Menjaga Identitas Keislaman, Akselerasi Akreditasi
Rektor juga menyinggung tantangan besar di dunia pendidikan tinggi Indonesia yang terlalu banyak Perguruan Tinggi—sekitar 4.500, jauh lebih banyak dibandingkan dengan China yang hanya memiliki sekitar 4.000 perguruan tinggi, padahal penduduknya sekitar 1,4 milyar. Maka penyatuan atau peleburan perguruan tinggi menjadi solusinya.
Selanjutnya Guru Besar UIN SGD ini mengatakan, “Kekhawatiran bahwa ilmu keagamaan akan tersisih dalam proses integrasi ini bukan hanya terjadi di internal kita. Dulu UIN mau jadi universitas, kehawatiran itu menghantui. Tapi lihat UIN sekarang, justru makin berkembang. Dan kita harus buat pola agar keagamaannya tetap kuat,” ujarnya.

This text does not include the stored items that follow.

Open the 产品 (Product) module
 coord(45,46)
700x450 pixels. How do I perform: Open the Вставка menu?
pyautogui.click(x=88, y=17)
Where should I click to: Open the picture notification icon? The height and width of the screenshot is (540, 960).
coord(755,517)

Rektor juga menekankan bahwa prioritas utama kampus saat ini adalah bidang akademik, mengingat sebagian besar program studi akan menghadapi akreditasi pada tahun 2026.

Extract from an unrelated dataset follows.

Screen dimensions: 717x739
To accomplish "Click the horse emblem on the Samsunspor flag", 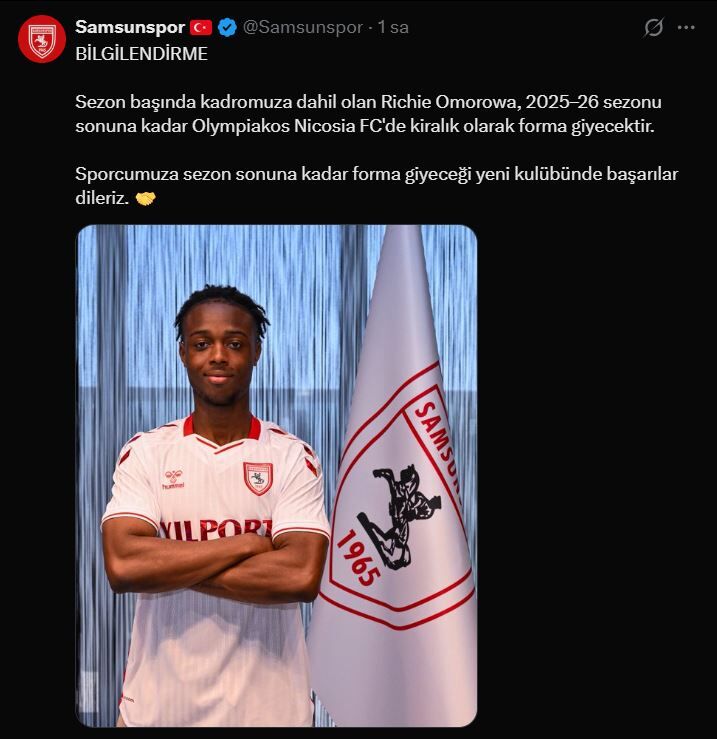I will [399, 517].
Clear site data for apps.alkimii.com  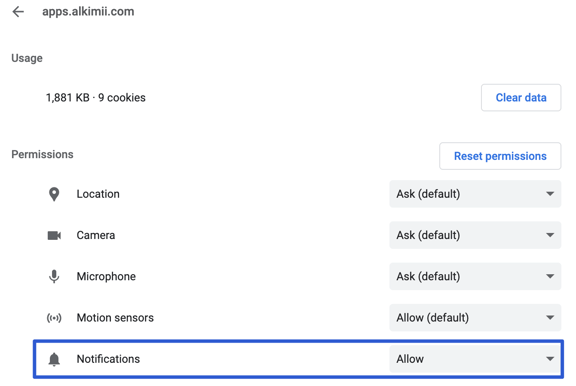point(521,98)
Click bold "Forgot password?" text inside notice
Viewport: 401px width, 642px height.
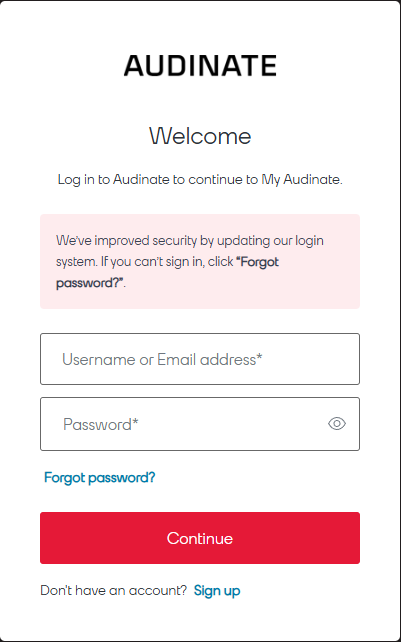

“Akreditasi itu, yang jadi penilaiannya adalah sistem, bukan lagi hanya data manual. Maka bagaimana caranya sistem diisi dengan prestasi-prestasi dosen ini sejak dini.” tambahnya.
Di akhir sambutannya, dia menyitir bahwa seorang Pemimpin bukan tukang es krim yang bisa menyenangkan semua pihak. Tapi mari kita kerja sama dan kerja cepat. Jangan sampai lambat mencari mahasiswa,” tegasnya.